Collected data
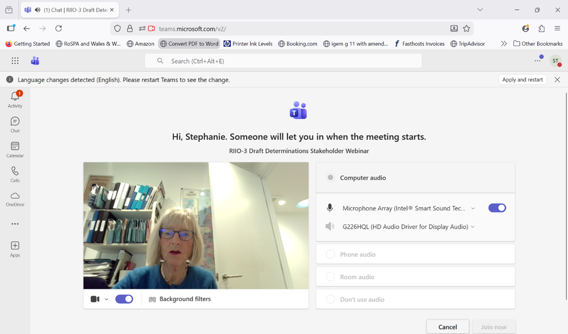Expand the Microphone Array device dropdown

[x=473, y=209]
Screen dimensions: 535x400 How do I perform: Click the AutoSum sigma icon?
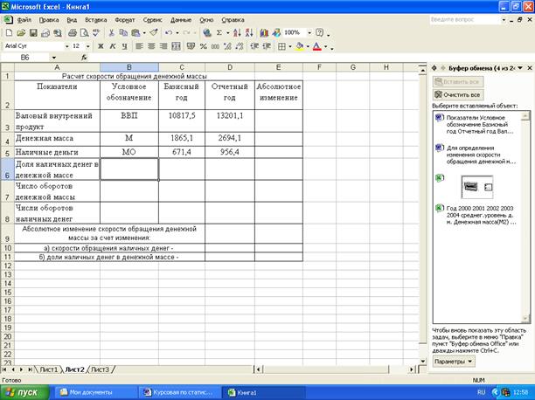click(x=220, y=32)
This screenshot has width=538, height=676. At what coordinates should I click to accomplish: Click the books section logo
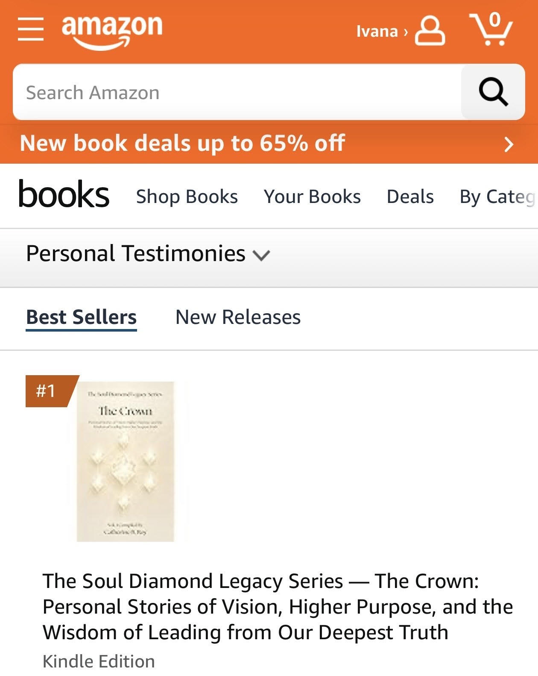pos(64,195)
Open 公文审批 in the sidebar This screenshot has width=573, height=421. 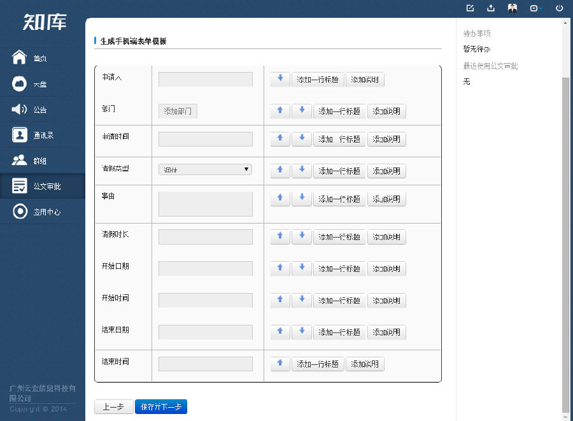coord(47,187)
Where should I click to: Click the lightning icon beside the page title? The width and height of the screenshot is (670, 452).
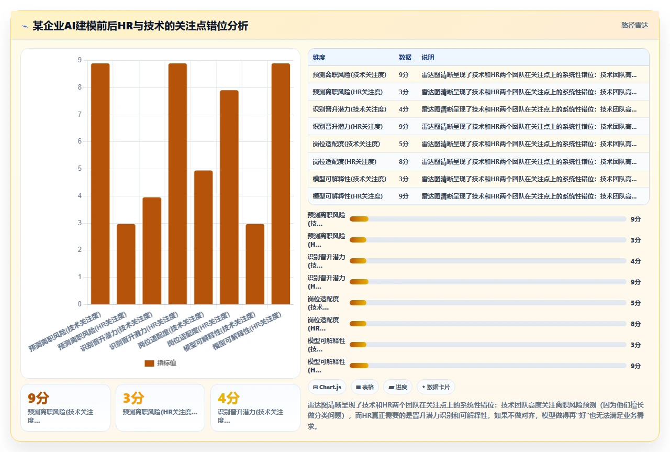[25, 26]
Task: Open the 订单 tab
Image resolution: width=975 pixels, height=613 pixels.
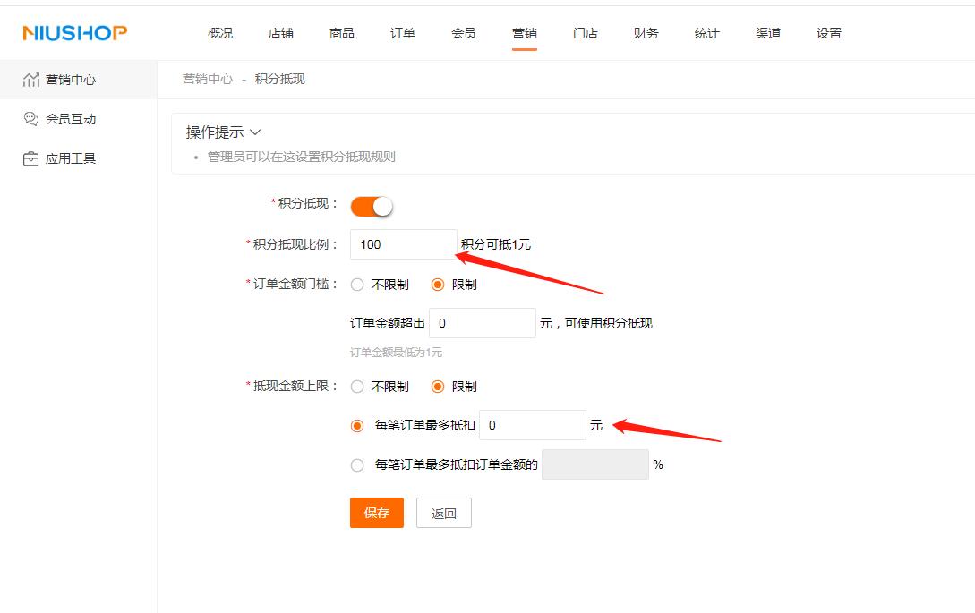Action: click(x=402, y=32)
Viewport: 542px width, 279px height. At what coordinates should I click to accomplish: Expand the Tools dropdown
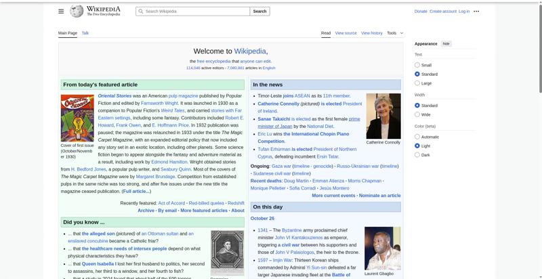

* _Problem requirements_
Exactly the lines from the one with "Where should I" through the end of the records should be written out, and only those. Pictures do not belong in the copy.

* _Output for this task_
Where should I click to: Click the lightning icon beside the page title? The width and height of the screenshot is (670, 452).
[25, 26]
Task: Open the 订单 tab
Image resolution: width=975 pixels, height=613 pixels.
Action: click(x=402, y=32)
Viewport: 542px width, 279px height. At what coordinates should I click to accomplish: Expand the Tools dropdown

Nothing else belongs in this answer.